New gig work or changes in reporting?
Understanding self-employment trends in tax data
Rising self-employment rates in U.S. tax data that are absent in survey data have
led to speculation that tax records capture a rise in new “gig” work that surveys
miss. Drawing on the universe of Internal Revenue Service (IRS) tax returns, we show
that trends in firm-reported payments to “gig” and other contract workers do not explain
the rise in self-employment reported to the IRS; rather, that increase is driven by
self-reported earnings of individuals in the EITC phase-in range.
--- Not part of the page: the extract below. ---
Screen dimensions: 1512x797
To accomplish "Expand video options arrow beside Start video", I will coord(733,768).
We isolate pure
reporting responses from real labor supply responses by examining births of workers’
first children around an end-of-year cutoff for credit eligibility that creates exogenous
variation in tax rates at the end of the tax year after labor supply decisions are
already sunk. We find that exposing workers with sunk labor supply to negative marginal
tax rates results in large increases in their propensity to self-report self-employment—only
a small minority of which leads to bunching at kink-points. Consistent with pure strategic
reporting behavior, we find no impact on reporting among taxpayers with no incentive
to report additional income and no effects on firm-reported payments of any kind.
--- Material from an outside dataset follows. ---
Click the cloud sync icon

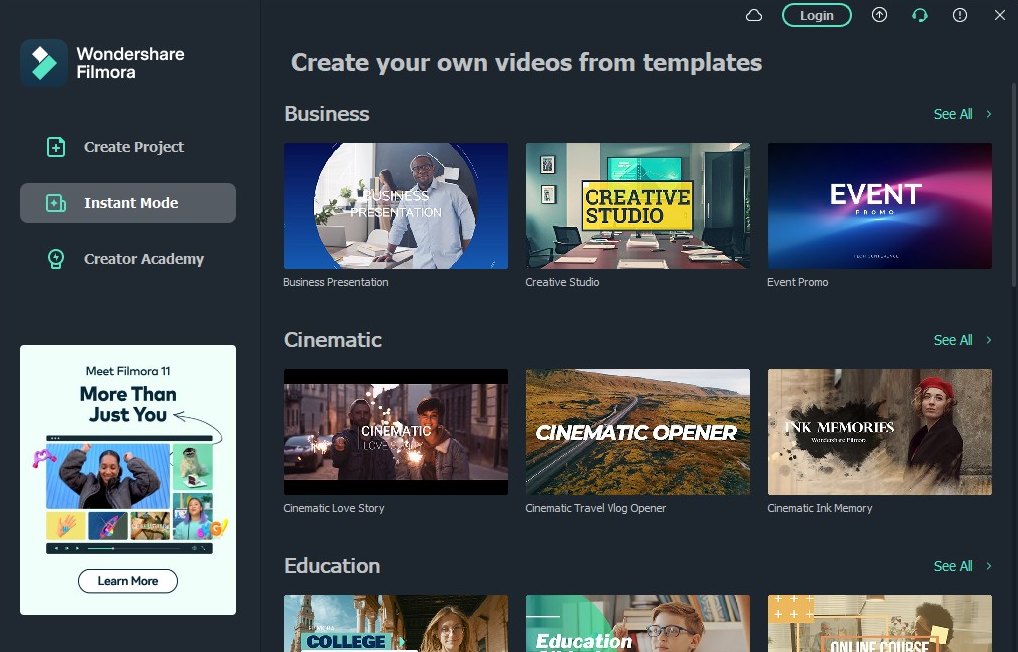tap(753, 15)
Moreover, we find these reporting responses have grown over time as knowledge of tax
incentives has become widespread. Quantitatively, our results suggest that as much
as 59 percent of the growth in self-employment rates, and all counter-cyclicality,
can be attributed to changes in reporting behavior that are independent of changes
in the nature of work. Our findings suggest caution is warranted before deferring
to administrative data over survey data when measuring labor market trends.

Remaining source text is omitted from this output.